Coveney criticised over new lobster conservation measures

Inshore fishery leader says Minister ‘displaying no scientific understanding’

Minister for the Marine Simon Coveney has angered inshore fishermen on the west coast with new measures to protect lobster stocks that he has signed into law.

Under the new measures, a maximum landing size of 127mm for lobsters is being introduced to support the reproductive potential of the stock, Mr Coveney has said.

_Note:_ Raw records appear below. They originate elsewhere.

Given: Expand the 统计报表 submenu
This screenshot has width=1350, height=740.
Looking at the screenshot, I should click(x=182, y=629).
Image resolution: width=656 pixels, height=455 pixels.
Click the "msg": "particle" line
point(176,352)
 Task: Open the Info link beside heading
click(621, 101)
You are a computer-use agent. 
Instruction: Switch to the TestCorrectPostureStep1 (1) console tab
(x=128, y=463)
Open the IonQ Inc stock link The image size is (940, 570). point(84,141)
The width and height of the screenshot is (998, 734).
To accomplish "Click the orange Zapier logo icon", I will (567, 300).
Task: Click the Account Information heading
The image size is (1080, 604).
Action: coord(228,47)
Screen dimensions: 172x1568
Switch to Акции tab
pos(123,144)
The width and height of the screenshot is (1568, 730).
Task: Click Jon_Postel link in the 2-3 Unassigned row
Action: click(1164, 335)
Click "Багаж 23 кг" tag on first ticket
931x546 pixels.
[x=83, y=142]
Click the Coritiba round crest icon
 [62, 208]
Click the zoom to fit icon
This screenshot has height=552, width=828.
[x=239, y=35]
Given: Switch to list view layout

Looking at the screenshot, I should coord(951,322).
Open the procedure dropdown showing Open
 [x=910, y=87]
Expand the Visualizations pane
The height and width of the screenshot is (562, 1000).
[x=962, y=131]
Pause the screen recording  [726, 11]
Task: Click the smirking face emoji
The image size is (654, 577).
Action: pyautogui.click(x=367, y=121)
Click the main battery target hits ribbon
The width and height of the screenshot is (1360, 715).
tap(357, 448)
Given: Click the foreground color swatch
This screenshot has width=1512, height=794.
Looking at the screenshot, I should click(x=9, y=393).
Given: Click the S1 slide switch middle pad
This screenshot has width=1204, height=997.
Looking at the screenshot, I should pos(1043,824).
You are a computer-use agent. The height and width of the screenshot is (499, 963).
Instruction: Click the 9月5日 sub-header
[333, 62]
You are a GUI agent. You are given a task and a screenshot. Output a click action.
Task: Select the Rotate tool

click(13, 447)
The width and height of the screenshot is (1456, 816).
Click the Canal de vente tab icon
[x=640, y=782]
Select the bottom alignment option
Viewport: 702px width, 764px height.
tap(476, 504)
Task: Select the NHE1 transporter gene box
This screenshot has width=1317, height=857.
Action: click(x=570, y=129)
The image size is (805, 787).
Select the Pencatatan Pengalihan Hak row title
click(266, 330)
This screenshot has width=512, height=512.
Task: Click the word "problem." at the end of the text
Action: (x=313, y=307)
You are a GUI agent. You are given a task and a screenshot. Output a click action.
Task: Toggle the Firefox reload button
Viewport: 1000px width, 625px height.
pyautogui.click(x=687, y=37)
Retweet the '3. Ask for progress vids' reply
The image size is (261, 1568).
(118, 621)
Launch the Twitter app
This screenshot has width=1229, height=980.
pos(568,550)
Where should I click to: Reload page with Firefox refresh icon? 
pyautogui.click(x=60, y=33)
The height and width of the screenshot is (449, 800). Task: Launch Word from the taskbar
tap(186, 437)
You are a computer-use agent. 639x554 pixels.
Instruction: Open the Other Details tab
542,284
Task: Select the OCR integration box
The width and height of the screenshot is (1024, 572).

“The retention of very large lobsters are known scientifically to greatly enhance the reproductive potential of the stock and help to ensure its future sustainability,” said Mr Coveney, adding that fishermen would be offered financial assistance to “V-notch” lobsters and return them to sea during a two-year transition.

Measures ‘crazy’

However, North-West Regional Inshore Fisheries Forum chairman


Eamon Dixon

said the measures were “crazy”, as they would do nothing to conserve the stock and would put fishermen out of business.

“It’s like saying that the future of the human race will depend on selecting 20 pensioners, rather than 20 young people – with apologies to pensioners,” said Mr Dixon.

Inshore fishermen have been grant-aided for their support for V-notching schemes to conserve lobsters since 1994. The schemes involve removing a V-shaped notch from the tail of female lobsters to ensure they cannot be caught again.

Bord Iascaigh Mhara (BIM), which administers the programme, estimates that the number of lobsters V-notched in 2014 was more than double the numbers of recent years, with some €250,000 of supporting funding.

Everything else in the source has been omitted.